Three versions of cartoonist/author Alison Bechdel star in the Tony-winning musical “Fun Home,” which opened Tuesday at Knight Theater. Each embodies Bechdel at a different age – and all three give captivating turns.
Blumey Award-winning Charlotte actress and Northwest School of the Arts graduate Abby Corrigan has won raves on this national tour as Alison at her most awkward – Medium Alison, a college freshman discovering her homosexuality and simultaneously learning she has more in common with her mysterious father than she imagined.
Corrigan, 19, has the heaviest task as this story unfolds, after starting with a traumatic revelation. Her scenes are some of the funniest – and most heart-wrenching. She not only utters the lines and belts the songs, she also physically looks and behaves as a gangly, self-conscious teen. And she performs her big solo bouncing around in her tighty-whiteys.
Kate Shindle as 43-year-old Alison is at such ease in the role, carrying her Bechdel with such confidence and restraint, you wouldn’t suspect that beneath the cropped haircut, boxy attire and hipster slouch is Miss America 1998.
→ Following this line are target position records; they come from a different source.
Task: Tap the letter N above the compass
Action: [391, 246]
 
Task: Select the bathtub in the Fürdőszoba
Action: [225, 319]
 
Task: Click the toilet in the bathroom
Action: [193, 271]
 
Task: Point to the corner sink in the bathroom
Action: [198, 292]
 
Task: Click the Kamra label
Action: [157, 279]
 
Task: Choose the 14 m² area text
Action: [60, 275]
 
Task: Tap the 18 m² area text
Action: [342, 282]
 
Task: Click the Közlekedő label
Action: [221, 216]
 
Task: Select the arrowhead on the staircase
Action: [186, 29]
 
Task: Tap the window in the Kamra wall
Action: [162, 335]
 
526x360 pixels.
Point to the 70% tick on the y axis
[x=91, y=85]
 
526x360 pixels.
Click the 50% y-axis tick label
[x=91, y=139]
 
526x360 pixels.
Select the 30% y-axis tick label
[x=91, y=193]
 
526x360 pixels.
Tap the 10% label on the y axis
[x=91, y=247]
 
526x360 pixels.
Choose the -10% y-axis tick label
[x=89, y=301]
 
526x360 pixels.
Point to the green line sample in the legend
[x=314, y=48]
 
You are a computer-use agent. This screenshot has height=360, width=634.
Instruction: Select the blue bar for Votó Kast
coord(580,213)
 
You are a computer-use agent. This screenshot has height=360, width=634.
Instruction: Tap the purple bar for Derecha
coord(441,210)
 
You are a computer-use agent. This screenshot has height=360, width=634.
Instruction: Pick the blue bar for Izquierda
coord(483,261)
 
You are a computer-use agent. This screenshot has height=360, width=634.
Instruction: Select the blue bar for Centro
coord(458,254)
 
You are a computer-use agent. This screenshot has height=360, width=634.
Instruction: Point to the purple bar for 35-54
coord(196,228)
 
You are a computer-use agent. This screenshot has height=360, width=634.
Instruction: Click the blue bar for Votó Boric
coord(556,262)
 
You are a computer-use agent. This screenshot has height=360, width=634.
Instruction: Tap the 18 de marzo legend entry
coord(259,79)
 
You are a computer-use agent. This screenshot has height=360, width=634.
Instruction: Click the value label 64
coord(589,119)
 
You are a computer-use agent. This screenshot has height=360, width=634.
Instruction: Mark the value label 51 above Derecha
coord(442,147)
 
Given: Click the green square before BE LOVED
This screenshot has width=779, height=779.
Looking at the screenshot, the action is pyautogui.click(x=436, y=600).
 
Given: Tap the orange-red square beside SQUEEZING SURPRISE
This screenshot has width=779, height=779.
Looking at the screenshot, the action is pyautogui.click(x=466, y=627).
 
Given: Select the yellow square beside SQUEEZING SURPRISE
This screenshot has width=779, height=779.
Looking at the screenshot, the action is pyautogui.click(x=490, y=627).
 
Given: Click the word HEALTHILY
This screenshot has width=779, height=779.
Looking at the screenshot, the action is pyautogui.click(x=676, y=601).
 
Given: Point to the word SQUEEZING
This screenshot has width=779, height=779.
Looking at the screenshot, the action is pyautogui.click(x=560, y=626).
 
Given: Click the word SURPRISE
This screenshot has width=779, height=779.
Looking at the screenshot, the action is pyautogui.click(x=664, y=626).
Carly Gold captures the confusion and energy of Young Alison, whose antics with two young brothers (including a mock commercial for the family’s funeral home – the “Fun Home” of the title) illustrate their quirky childhood’s camaraderie. Gold’s performance of “Ring of Keys” is another emotional pivot, as the girl, whose relationship with her father is growing more strained, finally sees someone she can identify with: a female delivery driver whom adult Alison describes as “old school butch.”
At hom, mom Helen (Susan Moniz) and the children cater to her father’s desire for polish and balance (there’s even a song about it). He’s less violent onstage than in Bechdel’s graphic-novel memoir, the basis for the musical. But between propositioning an underage handyman and bullying his daughter about a school art project, Bruce is not a likable guy, no matter how much he’s struggling with his sexuality.
Yet Robert Petkoff’s handling of the character is more complex than that. Leaving his kids alone sleeping in a friend’s apartment in New York City to troll the streets for action is despicable, but Petkoff makes him more charming and needy than he was on the page. The audience is allowed to dislike him without Alison ever seeming to.
Told in present day through a series of interspersed childhood and freshman-year flashbacks with actors from different eras sometimes sharing the stage and set pieces moving in and out, the production was busier than the intimate, in-the-round Broadway show. I found this less linear format more engaging than the way the story is told in print.
Yes, it’s one of the hipper, more contemporary tours to hit Charlotte, given its themes and its handling of them. And it’s both funny and tragic. It’s also timely despite being set predominantly in the ’70s. Given current social discord, maybe sharing this kind of personal experience can bring a little more depth and empathy to our conversation.